Prognostic factors in epileptic encephalopathies at onset in the first 2 years of life: The experience of a tertiary healthcare center in Italy

Introduction: The aim of this retrospective cohort study was to identify some prognostic factors in anamnestic/clinical/instrumental data at the onset of epileptic encephalopathy (EE), for multiple outcome measures. Methods: We recruited patients diagnosed as affected by EE at Sant'Anna University Hospital, with onset in the first 24 months of life, with follow-up lasting longer than 3 years. Results: At the end of the follow-up, 6 patients (14%) died within 2 years of age; 20 patient (49%) had a drug-resistant epilepsy (DRE); 9 patients (22%) had a language development delay (LDD); 12 patients (30%) had an autism spectrum disorder (ASD); 20 patients (49%) had a global psychomotor impairment (GPI); 9 patients (22%) needed palliative care; and nobody had a normal psychomotor development.

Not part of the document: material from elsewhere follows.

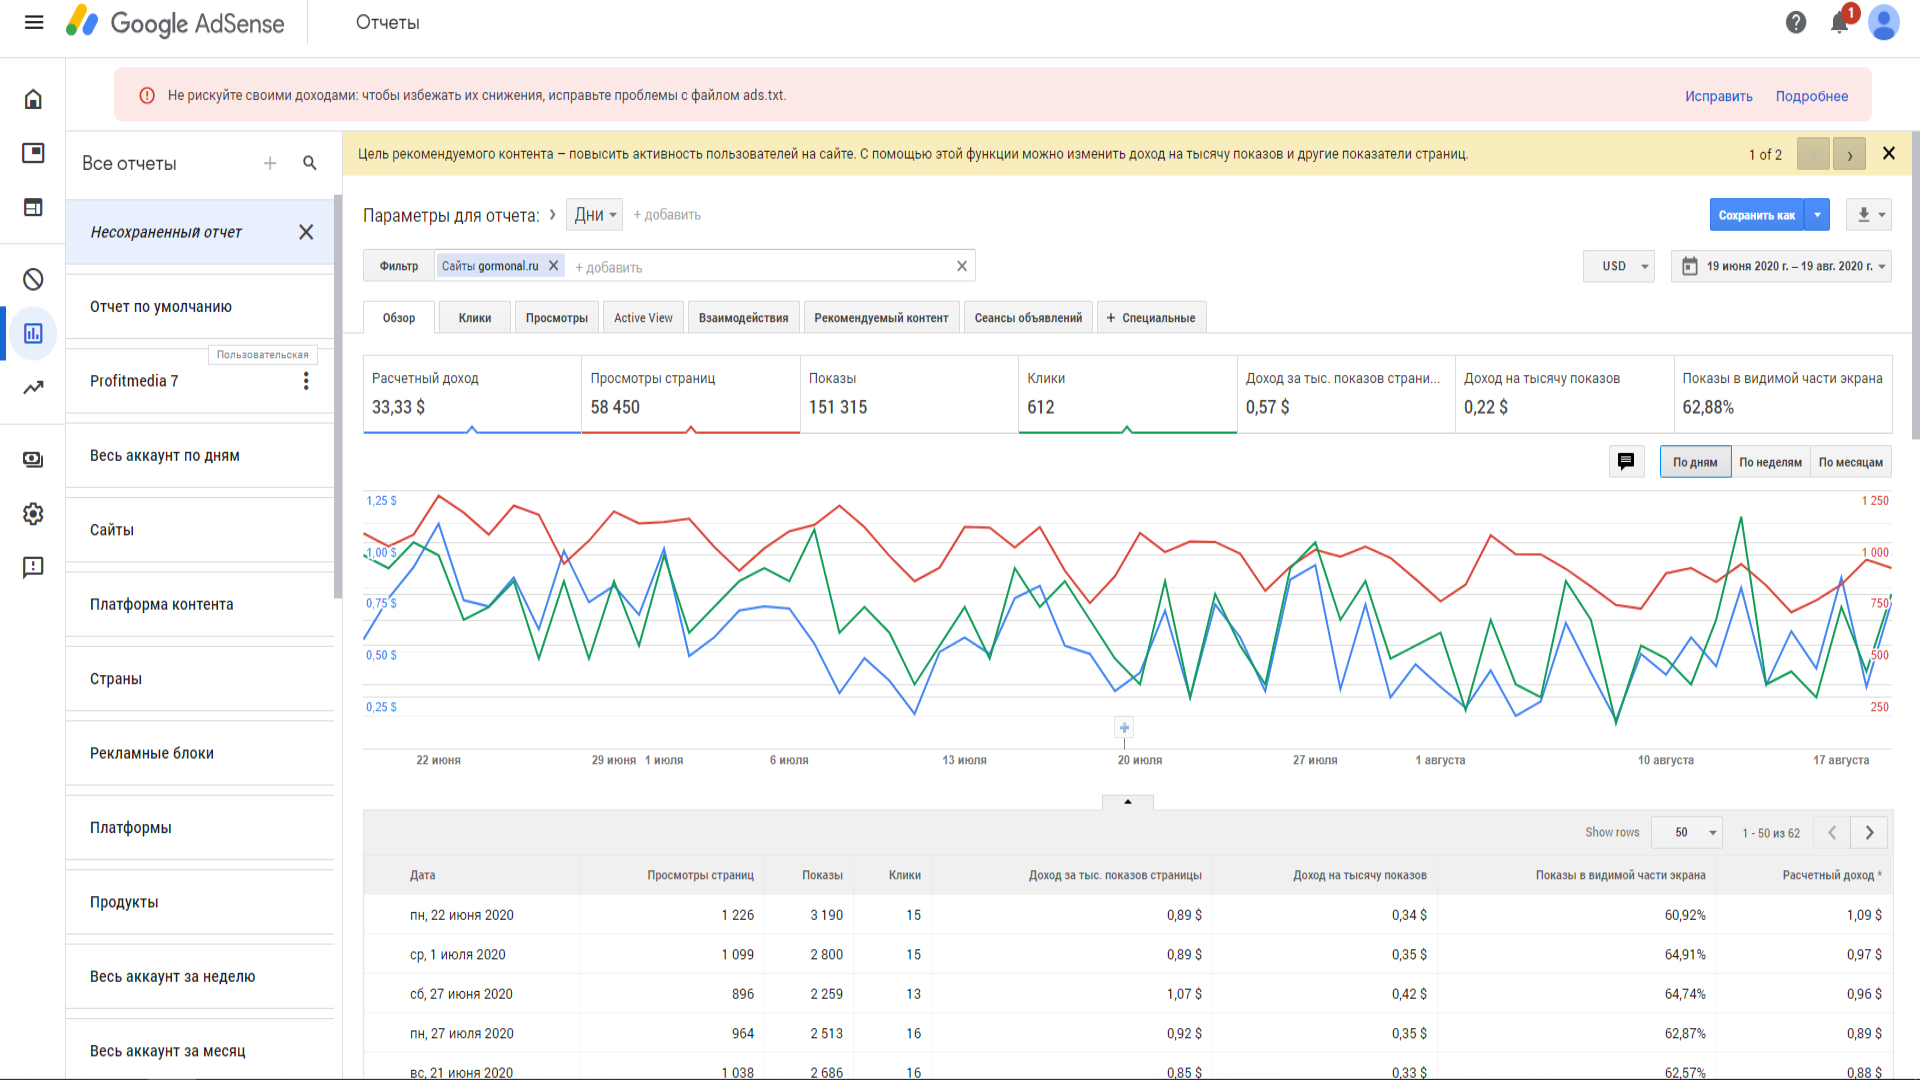Click the Home icon in the sidebar

point(33,99)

Preexisting developmental delay predicts death (p = 0.009), and in survivors, it is associated with a GPI (p < 0.001); patients with normal neurological examination at the onset of EE only develop a LDD (p = 0.020). Neuroimaging structural alterations are associated with DRE (p = 0.012) and with a GPI (p = 0.013). The history of perinatal risk factors predicts the worst prognosis (death: p = 0.035, GPI: p = 0.015, and access to palliative care: p = 0.007). The absence of early response to treatment is correlated to a poor long-term prognosis (GPI, p = 0.019; DRE, p = 0.001). The multivariate analysis confirms that a normal development at onset predicts the most favorable prognosis, both in terms of survival and cognitive outcome (OR [odds ratio] = 0.1). An early response to treatment is a protective factor for DRE (OR = 0.1). A perinatal pathology is confirmed as an independent prognostic factor of severe comorbidities (access to palliative care: OR = 10.4). Significance: This study was conducted to recognize possible prognostic factors among onset data of patients with EE, considering multiple outcome measures. This study design represents an innovative element compared to available papers, which were centered on isolated endpoints of prognosis, such as the prediction of neurocognitive development impairment or drug resistance. The data obtained from the study confirm that EEs prognosis is generally, but not universally, poor. Structural etiology and/or lack of response to antiepileptic drug (AED) within three months are main risk factors for DRE. Normal development at the onset of EEs and early response to treatment are the main positive prognostic factors.